Resistencia en el flanco débil

noviembre 27, 2011

Arquitecturas del Hipersueño


Alien (1979) de Ridley Scott                                                                                                                                         

"El Invencible, crucero de segunda clase —la mayor de las naves con que contaba la base de la constelación de Lira—, surcaba el cuadrante más exterior de esa región del universo. En el túnel de hibernación del puente principal dormían los ochenta y tres tripulantes de la nave. Como la travesía era relativamente corta, no se había recurrido a la hibernación total sino a un sueño profundo en el que la temperatura del cuerpo no bajaba nunca de los diez grados. En la cabina de comando solamente los autómatas estaban activos. Ante ellos, sobre el retículo del visor, se reflejaba el disco de un sol no mucho más cálido que una estrella enana roja. Cuando la circunferencia ocupó la mitad de la pantalla, el reactor dejó de funcionar. Una pesada quietud reinó de pronto en toda la nave. Los climatizadores y las computadoras trabajaban en silencio. La tenue vibración que acompañara la emisión del haz luminoso había cesado también. El torrente de luz, como una espada infinitamente larga hundida en la oscuridad, había impulsado a la nave en la inmensidad del espacio. El Invencible se desplazaba ahora a una velocidad uniforme, inerte, mudo y aparentemente vacío.

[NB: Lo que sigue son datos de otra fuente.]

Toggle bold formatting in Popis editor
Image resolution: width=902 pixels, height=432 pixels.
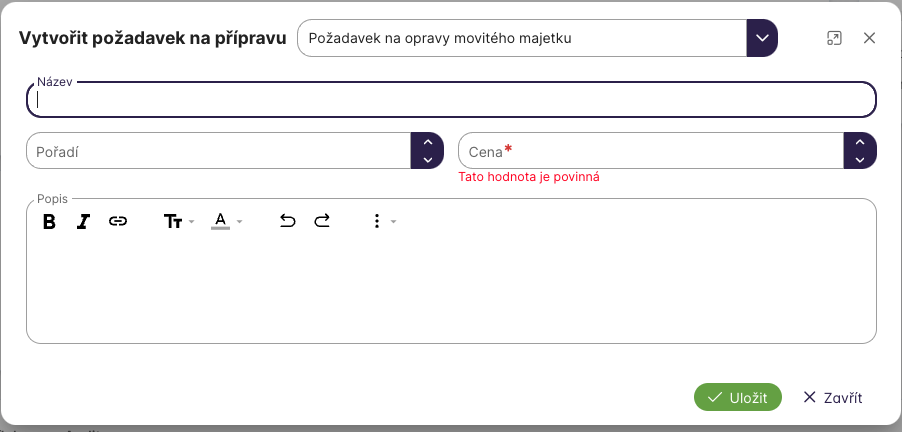49,222
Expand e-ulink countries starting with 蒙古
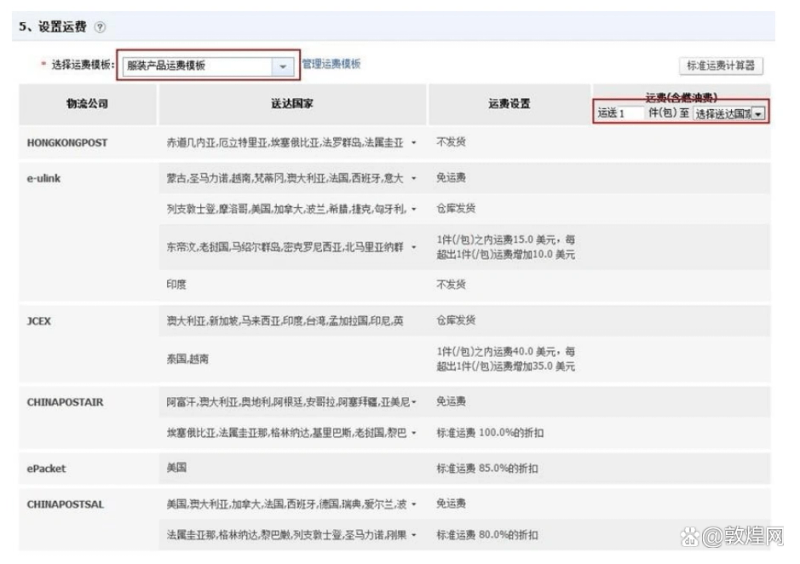Image resolution: width=800 pixels, height=564 pixels. [x=414, y=179]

Luego, poco a poco, unas luces diminutas empezaron a enviarse guiñadas de consola a consola, envueltas en el purpúreo resplandor del sol distante que asomaba en la pantalla central. Las cintas magnéticas se pusieron en movimiento. Los programas se deslizaron lentamente, en las ranuras de alimentación de una serie de aparatos, los transformadores chisporrotearon y la corriente llegó a los circuitos con un zumbido que nadie oyó. Los motores eléctricos, venciendo la resistencia de los aceites lubricantes solidificados desde hacía mucho tiempo, se pusieron en marcha con un agudo gemido. Las barras de cadmio emergieron de los reactores auxiliares, las bombas magnéticas inyectaron una solución de sodio líquido en la serpentina del enfriador. Un estremecimiento recorrió la popa, y en el interior del casco se oyeron crujidos y cuchicheos, como si una multitud de animales diminutos retozaran en él, arañando las paredes metálicas con pequeñas garras afiladas: los robots reparadores habían iniciado su larga ronda para verificar el estado de cada soldadura, la hermeticidad del casco, la integridad de las estructuras metálicas. La nave toda volvía a la vida, se poblaba de murmullos y movimientos: despertaba. Sólo la tripulación dormía aún.

Por último, un autómata programado transmitió una señal al tablero de comando en el túnel de hibernación. Un gas despertador se mezcló al aire frío. Desde las rejillas de ventilación del piso y entre las hileras de, cuchetas, sopló un viento templado. No obstante, no parecía que los hombres tuvieran ganas de despertar. Algunos agitaron los brazos; el vacío de aquel sueño helado se pobló de delirios y pesadillas. Por fin uno, el primero, abrió los ojos. La nave estaba preparada desde hacía varios minutos; el blanquísimo resplandor del día artificial había disipado la oscuridad en los largos pasillos, en los pozos de los ascensores, en las cabinas, en el puesto de comando, en las cámaras de aire. Y mientras el túnel de hibernación se poblaba de rumores, de suspiros y gemidos involuntarios, la nave misma, impaciente, como si no hubiese podido esperar el despertar de los tripulantes, iniciaba la maniobra preliminar de desaceleración. La pantalla central reflejó las estrías de fuego de la proa. Una violenta sacudida turbó la inercia aparente de la nave. Las dieciocho mil toneladas de El Invencible, acrecentadas por la enorme velocidad inicial, se comprimieron bajo el impacto de la inmensa fuerza de retropropulsión de los reactores de proa. En las cámaras cartográficas trepidaron los mapas herméticamente enrollados. Aquí y allá, los objetos sueltos se desplazaron de un lado a otro, como en una danza. Parecía como si de pronto las cosas inanimadas hubiesen cobrado vida. En las cantinas, la vajilla se entrechocaba, repiqueteando. Los respaldos de los sillones vacíos de gomaespuma se inclinaron hacia atrás; las correas y los cables murales de los puentes oscilaron sacudiéndose. Un confuso ruido de vidrios, chapas, láminas plásticas cruzó como una ráfaga por toda la nave, de la proa a la popa. Y desde la cámara de hibernación llegó un murmullo de voces humanas; luego de siete meses de sueño, los hombres de la tripulación renacían a la vida".